Era un giorno di maggio del 1986 nella fitta selva amazzonica, al tramonto. E il capo della tribù degli indios Secoyas disse a suo figlio: “Regala al nostro amico un poco di yagé”. L’ospite era il californiano Loren Miller, presidente della società farmaceutica International Plant Medicine Corporation. Tornato negli Stati Uniti, Miller brevettò la pianta ricevuta in dono: numero 5.751. A suo dire, si trattava di una nuova varietà d’ayahuasca o yagé, un rampicante che cresce nella foresta amazzonica, considerata sacra e consumata da più di 400 tribù indigene in Perù, Equador, Colombia e Brasile.

### PROBLEMA DA RISOLVERE
Per favore, prosegui il brano sul brevetto dello yagé partendo dalla sua ultima frase. Il materiale riportato qui proviene da un'altra fonte.

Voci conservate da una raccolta

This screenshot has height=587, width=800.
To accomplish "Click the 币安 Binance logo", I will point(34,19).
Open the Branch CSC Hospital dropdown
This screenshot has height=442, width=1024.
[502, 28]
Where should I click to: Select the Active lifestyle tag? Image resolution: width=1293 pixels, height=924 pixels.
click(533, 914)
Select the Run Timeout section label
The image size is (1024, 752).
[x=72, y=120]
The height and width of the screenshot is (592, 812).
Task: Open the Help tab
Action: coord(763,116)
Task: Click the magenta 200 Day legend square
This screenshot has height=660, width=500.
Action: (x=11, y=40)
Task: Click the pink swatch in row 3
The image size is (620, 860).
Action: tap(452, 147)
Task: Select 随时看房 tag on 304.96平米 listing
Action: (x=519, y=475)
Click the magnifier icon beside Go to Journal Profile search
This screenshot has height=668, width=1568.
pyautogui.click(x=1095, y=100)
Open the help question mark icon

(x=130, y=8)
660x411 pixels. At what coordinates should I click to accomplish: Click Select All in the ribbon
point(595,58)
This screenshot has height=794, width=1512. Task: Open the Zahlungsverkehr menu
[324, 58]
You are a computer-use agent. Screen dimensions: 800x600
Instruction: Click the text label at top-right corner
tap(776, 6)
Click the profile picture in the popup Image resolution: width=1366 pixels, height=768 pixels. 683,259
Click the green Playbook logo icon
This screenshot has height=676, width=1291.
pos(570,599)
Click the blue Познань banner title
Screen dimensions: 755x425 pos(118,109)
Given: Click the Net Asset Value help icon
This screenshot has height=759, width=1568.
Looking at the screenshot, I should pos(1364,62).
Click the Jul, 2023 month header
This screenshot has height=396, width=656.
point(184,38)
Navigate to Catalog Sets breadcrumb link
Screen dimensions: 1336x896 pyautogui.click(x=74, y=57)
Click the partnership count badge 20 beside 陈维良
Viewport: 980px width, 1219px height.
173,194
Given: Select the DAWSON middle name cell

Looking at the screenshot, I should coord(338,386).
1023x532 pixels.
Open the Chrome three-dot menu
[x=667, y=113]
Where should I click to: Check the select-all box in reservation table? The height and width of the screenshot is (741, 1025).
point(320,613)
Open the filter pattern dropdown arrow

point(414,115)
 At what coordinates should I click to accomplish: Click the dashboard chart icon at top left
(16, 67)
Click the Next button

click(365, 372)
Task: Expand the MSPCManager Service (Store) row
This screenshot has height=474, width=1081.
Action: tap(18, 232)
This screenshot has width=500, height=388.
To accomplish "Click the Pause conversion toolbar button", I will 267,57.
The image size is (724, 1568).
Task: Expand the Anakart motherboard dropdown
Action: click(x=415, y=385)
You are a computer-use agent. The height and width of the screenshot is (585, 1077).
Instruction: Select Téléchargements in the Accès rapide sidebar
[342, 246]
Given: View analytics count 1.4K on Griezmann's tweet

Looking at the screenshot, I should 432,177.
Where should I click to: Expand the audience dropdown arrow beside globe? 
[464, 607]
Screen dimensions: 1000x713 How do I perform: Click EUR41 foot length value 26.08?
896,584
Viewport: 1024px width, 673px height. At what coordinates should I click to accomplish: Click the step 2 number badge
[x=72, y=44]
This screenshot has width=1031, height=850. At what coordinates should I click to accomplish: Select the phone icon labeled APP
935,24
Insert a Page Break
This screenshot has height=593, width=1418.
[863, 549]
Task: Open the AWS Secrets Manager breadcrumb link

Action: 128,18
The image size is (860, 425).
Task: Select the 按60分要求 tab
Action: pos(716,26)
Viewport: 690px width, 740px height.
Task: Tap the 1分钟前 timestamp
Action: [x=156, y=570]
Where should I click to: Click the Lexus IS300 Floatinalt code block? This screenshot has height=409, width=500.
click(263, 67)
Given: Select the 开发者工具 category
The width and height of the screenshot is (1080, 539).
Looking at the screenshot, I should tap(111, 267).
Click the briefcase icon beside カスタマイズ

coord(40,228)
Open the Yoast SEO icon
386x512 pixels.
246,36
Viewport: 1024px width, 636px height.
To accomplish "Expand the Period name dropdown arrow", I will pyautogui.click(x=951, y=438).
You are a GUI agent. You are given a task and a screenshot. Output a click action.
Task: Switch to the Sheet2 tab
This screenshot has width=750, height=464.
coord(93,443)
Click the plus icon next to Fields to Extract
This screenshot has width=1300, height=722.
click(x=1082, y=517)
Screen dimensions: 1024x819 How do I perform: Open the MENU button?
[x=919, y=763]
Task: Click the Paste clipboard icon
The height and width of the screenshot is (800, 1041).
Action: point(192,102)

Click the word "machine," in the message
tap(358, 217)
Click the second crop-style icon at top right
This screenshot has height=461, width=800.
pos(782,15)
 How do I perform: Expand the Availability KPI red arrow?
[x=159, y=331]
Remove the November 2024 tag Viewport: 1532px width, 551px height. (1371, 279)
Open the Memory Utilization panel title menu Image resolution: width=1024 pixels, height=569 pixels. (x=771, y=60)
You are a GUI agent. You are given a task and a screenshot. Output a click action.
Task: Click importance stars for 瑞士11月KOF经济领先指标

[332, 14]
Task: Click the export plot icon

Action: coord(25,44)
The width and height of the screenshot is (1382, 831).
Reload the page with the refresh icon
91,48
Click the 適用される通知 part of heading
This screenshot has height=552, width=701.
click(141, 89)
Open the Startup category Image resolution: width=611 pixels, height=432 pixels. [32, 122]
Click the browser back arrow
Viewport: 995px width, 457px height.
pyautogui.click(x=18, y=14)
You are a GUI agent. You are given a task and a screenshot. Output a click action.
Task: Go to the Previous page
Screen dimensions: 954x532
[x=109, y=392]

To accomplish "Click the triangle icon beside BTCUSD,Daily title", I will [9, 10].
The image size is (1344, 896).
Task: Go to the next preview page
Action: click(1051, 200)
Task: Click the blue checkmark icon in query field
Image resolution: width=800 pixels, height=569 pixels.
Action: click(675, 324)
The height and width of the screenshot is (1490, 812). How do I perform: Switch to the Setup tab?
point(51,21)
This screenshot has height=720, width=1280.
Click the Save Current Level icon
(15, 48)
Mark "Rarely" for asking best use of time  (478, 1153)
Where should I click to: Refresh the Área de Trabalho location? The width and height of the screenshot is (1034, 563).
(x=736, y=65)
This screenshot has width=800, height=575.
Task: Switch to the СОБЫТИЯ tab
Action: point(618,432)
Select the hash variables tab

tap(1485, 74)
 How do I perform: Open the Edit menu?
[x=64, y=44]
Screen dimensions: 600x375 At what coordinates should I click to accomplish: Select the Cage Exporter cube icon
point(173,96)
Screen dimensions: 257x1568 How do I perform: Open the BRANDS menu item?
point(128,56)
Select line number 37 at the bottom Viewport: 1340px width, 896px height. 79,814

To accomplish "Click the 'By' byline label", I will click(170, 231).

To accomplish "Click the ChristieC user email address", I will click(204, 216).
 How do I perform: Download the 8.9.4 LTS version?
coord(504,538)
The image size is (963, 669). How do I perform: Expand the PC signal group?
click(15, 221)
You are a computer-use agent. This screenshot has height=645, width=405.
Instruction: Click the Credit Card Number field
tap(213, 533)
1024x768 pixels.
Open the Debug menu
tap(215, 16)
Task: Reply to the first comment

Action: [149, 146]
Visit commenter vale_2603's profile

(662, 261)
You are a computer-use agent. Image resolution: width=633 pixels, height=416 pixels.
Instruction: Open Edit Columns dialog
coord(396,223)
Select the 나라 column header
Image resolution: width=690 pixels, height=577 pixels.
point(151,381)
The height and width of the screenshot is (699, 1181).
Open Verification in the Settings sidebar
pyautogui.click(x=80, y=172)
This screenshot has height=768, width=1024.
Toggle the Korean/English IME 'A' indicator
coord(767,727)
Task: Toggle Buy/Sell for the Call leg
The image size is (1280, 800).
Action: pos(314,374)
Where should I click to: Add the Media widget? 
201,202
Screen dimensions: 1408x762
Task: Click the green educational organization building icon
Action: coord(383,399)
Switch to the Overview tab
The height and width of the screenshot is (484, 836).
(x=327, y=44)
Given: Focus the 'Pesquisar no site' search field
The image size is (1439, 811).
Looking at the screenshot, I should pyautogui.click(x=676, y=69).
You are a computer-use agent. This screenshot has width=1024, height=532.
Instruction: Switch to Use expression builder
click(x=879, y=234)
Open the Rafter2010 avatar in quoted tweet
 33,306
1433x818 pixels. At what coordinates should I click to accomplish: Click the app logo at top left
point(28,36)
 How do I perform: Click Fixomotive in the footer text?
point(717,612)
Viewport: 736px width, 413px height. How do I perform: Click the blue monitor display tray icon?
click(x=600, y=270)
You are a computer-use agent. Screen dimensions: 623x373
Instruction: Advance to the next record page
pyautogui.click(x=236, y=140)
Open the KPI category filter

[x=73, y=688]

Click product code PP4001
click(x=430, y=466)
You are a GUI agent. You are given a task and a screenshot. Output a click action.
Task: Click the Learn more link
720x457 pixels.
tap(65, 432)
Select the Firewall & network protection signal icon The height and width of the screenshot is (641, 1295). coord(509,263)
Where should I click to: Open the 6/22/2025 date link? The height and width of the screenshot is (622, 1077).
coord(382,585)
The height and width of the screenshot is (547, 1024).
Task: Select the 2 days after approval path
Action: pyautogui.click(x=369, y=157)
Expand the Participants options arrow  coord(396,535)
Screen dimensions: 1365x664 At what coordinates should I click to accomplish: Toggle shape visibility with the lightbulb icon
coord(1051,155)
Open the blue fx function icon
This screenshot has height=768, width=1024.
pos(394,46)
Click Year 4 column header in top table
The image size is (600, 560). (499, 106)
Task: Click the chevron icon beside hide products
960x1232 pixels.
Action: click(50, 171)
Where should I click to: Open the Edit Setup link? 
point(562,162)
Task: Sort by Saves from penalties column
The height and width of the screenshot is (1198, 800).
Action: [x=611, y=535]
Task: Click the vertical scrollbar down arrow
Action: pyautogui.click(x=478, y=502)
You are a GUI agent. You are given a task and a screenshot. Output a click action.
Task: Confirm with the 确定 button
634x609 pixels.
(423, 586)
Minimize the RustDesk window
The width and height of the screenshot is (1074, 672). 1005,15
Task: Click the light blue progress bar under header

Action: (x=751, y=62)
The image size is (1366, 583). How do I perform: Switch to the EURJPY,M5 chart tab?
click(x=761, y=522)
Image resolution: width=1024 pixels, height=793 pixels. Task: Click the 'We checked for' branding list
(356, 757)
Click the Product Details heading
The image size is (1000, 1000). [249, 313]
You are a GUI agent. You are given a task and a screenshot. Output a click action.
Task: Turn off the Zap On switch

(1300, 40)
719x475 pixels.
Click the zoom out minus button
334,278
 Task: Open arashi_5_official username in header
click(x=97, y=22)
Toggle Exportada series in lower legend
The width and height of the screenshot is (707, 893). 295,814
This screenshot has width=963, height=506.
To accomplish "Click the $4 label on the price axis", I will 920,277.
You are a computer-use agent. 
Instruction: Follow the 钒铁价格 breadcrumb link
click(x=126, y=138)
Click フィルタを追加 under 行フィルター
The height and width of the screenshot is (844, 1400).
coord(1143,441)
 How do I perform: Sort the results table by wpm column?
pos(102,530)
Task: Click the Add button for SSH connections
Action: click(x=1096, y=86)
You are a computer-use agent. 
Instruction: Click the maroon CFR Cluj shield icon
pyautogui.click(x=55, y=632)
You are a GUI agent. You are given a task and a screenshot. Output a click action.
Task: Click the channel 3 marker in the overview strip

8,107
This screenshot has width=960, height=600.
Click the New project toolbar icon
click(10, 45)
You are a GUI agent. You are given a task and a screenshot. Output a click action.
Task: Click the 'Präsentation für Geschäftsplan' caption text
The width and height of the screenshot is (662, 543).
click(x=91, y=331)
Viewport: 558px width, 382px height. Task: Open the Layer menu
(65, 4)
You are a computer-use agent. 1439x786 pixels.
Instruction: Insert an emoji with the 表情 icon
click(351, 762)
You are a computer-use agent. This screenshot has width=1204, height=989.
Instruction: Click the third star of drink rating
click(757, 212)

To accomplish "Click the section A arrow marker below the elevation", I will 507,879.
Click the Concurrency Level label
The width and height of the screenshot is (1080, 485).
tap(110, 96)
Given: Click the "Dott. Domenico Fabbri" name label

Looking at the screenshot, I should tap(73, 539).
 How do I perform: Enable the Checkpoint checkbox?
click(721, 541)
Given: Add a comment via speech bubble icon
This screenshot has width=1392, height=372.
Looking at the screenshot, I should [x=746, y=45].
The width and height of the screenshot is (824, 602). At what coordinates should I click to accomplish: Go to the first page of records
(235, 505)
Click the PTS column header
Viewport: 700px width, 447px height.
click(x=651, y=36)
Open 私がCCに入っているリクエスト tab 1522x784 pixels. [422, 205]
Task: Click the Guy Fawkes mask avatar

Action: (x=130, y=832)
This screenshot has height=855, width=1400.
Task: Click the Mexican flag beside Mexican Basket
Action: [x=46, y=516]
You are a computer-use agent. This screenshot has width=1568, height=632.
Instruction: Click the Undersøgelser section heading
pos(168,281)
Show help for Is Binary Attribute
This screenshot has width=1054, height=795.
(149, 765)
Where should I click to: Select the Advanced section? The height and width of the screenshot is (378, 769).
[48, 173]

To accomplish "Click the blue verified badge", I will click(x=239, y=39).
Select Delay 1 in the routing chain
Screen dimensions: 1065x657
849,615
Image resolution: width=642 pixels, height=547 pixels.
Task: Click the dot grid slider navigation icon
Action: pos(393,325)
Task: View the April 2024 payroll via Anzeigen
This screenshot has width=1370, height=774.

### RISPOSTA
Oggi, anche sull’onda della nuova moda che spinge i bogotani “bene” a consumare yagè sotto la guida di sciamani trasferitisi nella capitale, si riaccende la polemica sul “furto” statunitense della pianta sacra. Il brevetto ottenuto da Miller, infatti, è una patente di varietà che concede il monopolio sull’ayahuasca e sulle piante che saranno riprodotte asessualmente da questa. Non è un brevetto su una formula o su una sostanza chimica estratta dalla pianta, bensì sulla pianta stessa che Miller sostiene di avere “scoperto”. Negli Usa infatti chiunque può brevettare una pianta se dimostra che si tratta di una nuova varietà. In questo modo il governo nordamericano ricompensa gli agricoltori col diritto esclusivo alla produzione e vendita di nuovi alimenti. Tuttavia, secondo William Anderson, direttore dell’erbario dell’Università del Michigan, non c’è stata nessuna innovazione dato che gli indios Sionas e Secoyas coltivano e consumano l’ayahuasca da secoli.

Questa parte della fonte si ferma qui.